▶ Data shown:
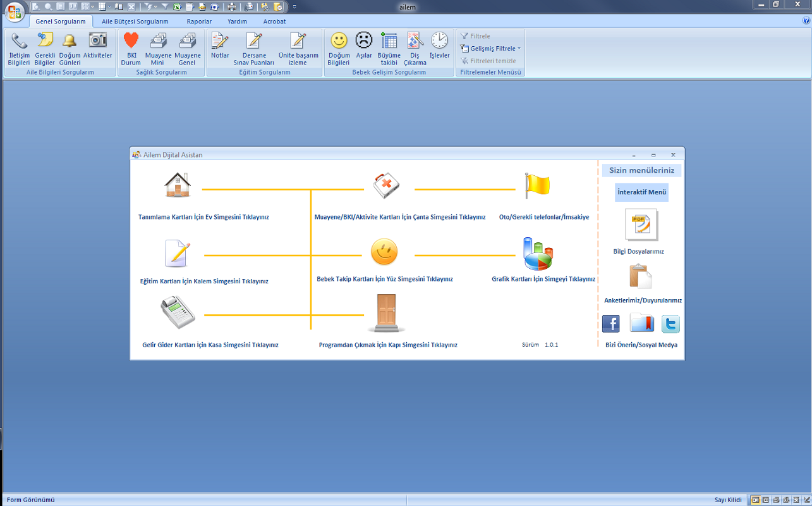
Task: Click the yellow flag Oto/Gerekli telefonlar icon
Action: click(x=537, y=186)
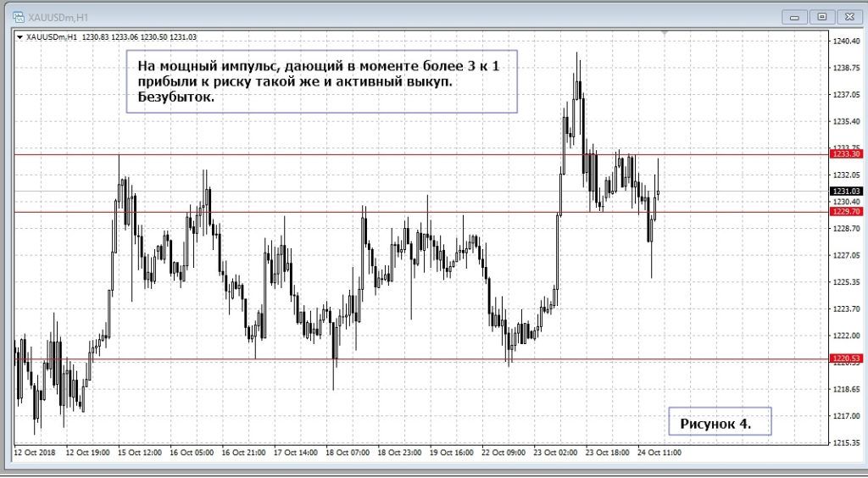Click the triangle next to XAUUSDm,H1 symbol

[x=20, y=36]
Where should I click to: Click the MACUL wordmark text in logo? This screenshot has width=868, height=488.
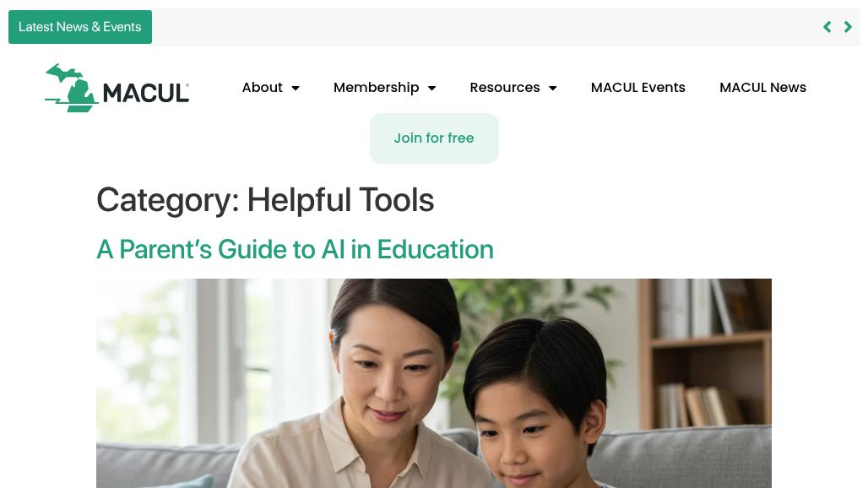[146, 93]
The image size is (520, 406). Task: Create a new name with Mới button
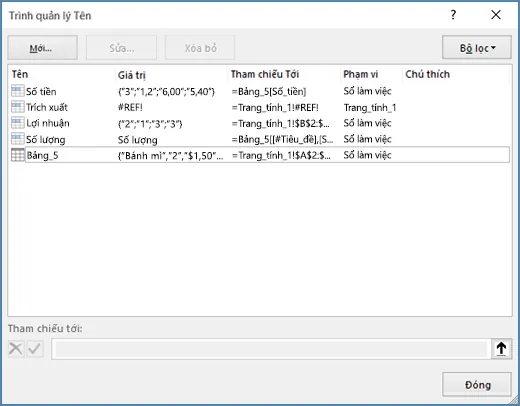[43, 48]
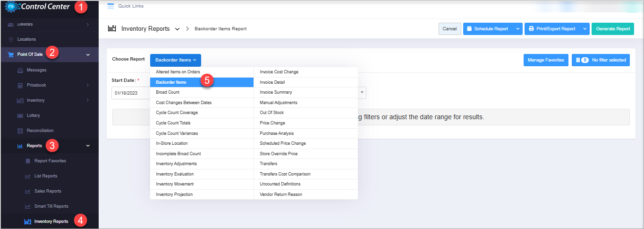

▶ Instructions to follow: Return only the lines from the one that contains "The image size" through the closing line of the data, inclusive, reproduced exactly and with every picture left out.

▶ Answer section:
The image size is (520, 406). Task: Create a new name with Mới button
[43, 48]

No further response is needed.